United Nations – US Ambassador to the United Nations Susan Rice called on Monday for swift implementation of an agreement between north and south Sudan to demilitarize the disputed Abyei region.

In remarks to the UN Security Council, she also called for the immediate deployment of Ethiopian troops to the Abyei region, which is rumored to have significant oil reserves and straddles north and south Sudan.
 
Rice added that the United States would begin drafting a UN Security Council resolution that would authorize their deployment.
 
"We welcome the news that the parties have just signed an agreement on temporary administrative and security arrangements for Abyei and the withdrawal of Sudanese armed forces," Rice told the 15-nation council. "We are encouraged by this news."
 
"Now comes the crucial task of full and timely implementation," she told the meeting, in which UN special envoy to Sudan Haile Menkerios and former South African President Thabo Mbeki participated via video link from Addis Ababa.
 
Mbeki announced the agreement earlier from the Ethiopian capital.
 
UN Secretary-General Ban Ki-moon also welcomed the agreement. UN spokesman Martin Nesirky said in a statement that Ban urged north and south Sudan to "abide in full by its provisions to demilitarize the area and establish an administration and police service."
 
The recent fighting between the north and south has threatened to unravel a fragile 2005 peace deal that ended over two decades of north-south civil war.
 
"HORRIFYING" REPORTS OF VIOLENCE
 
Rice emphasized "the urgency of Ethiopian troops deploying immediately to Abyei as the agreed interim security force under UN auspices and on the time line agreed to by the parties."
 
She said Washington would soon circulate to other council members a draft resolution that would authorize the deployment of Ethiopian troops to Abyei as an interim security force.
 
Rice added the recent fighting in Abyei was "by no means the only crisis facing the people of Sudan" less than three weeks before south Sudan secedes from the north on 9 July in line with a January referendum in which southerners chose independence.
 
She said Washington had received "horrifying" reports about recent violence and human rights abuses in Sudan's Southern Kordofan state, which she said had "ethnic dimensions."
 
Rice accused the northern Sudanese army of shelling and bombing areas around the regional capital Kadugli.
 
"Ongoing and intense aerial bombardments threaten the lives of civilians and UN personnel," she said. "Sudanese armed forces have threatened to shoot down UMMIS (UN peacekeepers) air patrols.

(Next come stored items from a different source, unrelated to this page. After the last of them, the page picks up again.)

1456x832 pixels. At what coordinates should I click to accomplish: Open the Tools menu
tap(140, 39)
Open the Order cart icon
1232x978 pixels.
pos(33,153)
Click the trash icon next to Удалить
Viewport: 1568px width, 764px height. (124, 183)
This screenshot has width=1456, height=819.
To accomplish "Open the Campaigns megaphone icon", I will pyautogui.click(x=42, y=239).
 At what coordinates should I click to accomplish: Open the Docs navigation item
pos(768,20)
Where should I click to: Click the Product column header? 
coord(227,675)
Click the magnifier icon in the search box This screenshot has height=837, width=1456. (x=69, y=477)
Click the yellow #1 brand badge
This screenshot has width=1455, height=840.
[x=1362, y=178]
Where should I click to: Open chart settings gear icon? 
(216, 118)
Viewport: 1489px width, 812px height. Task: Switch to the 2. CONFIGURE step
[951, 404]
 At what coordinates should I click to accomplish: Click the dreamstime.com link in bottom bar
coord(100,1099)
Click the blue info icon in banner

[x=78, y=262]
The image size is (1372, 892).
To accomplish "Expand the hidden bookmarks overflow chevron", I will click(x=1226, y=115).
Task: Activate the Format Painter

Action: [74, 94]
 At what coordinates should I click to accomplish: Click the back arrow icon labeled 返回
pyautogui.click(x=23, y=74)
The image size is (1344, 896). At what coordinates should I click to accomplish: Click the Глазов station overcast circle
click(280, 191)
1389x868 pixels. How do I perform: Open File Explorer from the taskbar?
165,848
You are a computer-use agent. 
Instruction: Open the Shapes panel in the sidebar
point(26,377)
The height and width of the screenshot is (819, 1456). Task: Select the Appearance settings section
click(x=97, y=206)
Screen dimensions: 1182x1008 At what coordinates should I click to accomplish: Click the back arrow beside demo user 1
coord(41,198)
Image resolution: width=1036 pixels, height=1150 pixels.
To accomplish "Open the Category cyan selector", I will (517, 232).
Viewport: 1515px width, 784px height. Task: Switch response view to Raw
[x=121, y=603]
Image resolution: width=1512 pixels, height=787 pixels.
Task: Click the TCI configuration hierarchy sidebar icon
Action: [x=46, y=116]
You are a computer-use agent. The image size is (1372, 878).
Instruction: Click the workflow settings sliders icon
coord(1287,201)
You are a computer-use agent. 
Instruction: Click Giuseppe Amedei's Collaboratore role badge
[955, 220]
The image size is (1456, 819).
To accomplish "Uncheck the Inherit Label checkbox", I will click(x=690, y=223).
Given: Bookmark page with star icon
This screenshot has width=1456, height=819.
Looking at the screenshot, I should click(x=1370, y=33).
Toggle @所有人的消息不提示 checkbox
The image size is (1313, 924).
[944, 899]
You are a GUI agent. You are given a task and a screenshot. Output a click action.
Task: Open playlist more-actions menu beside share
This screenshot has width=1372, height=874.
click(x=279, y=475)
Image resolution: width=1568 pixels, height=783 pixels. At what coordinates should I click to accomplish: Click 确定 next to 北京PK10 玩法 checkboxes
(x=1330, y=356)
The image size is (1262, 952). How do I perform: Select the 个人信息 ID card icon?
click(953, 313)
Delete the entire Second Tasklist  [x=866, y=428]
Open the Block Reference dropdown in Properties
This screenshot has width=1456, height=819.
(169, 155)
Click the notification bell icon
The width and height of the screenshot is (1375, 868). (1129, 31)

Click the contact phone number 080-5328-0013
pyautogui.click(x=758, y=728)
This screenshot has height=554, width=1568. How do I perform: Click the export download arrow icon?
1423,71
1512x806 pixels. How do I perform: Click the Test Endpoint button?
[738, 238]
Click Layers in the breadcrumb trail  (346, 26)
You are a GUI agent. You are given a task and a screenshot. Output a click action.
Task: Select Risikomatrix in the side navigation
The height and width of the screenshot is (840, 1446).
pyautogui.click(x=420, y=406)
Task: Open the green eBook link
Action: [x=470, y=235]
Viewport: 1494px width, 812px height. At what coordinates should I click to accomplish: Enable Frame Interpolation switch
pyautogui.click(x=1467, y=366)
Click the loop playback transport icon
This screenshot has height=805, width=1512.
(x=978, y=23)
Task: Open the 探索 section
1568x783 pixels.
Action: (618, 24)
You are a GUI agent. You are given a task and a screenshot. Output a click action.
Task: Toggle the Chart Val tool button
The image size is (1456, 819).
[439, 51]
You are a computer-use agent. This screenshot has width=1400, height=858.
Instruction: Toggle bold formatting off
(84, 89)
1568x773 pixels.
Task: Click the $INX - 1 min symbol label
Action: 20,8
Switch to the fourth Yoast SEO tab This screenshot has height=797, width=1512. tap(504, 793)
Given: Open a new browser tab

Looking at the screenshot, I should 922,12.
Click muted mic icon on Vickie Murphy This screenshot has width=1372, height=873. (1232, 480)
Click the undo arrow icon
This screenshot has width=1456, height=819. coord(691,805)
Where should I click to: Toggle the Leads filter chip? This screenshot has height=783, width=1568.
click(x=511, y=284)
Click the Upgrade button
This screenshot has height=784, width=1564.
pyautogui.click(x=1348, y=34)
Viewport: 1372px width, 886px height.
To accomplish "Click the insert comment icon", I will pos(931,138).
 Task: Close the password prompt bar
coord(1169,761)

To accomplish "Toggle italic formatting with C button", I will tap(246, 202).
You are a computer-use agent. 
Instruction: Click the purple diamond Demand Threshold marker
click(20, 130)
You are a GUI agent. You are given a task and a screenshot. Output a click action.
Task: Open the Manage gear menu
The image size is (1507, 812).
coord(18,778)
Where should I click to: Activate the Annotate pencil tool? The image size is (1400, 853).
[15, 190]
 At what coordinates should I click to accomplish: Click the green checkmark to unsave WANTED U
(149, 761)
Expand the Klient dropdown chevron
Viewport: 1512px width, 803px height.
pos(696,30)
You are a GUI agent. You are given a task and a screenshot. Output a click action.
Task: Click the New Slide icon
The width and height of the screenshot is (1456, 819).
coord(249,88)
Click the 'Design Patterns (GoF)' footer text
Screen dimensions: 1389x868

They have taken control of the airport in Kadugli and refuse landing rights to UNMIS flights."
 
This has left UN personnel "dangerously low" on food and supplies in Southern Kordofan, she added.
 
Rice also referred to unconfirmed reports that the northern army was "arming elements of the local population and placing mines in areas of Kadugli."
 
Other reports claimed that forces loyal to Khartoum were seeking out southern forces and their sympathizers and summarily executing them, she said.
 
British Ambassador Mark Lyall Grant also welcomed the Abyei deal, but added that both southern and northern forces have been accused of summary executions in Southern Kordofan.
 
Khartoum's UN envoy Daffa-Alla Elhag Ali Osman told reporters that the north entered Southern Kordofan because of "horrendous violations" of the southern army. Southern Sudan's representative in the United States, Ezekiel Gatkuoth, told reporters that it was the north that started the fighting.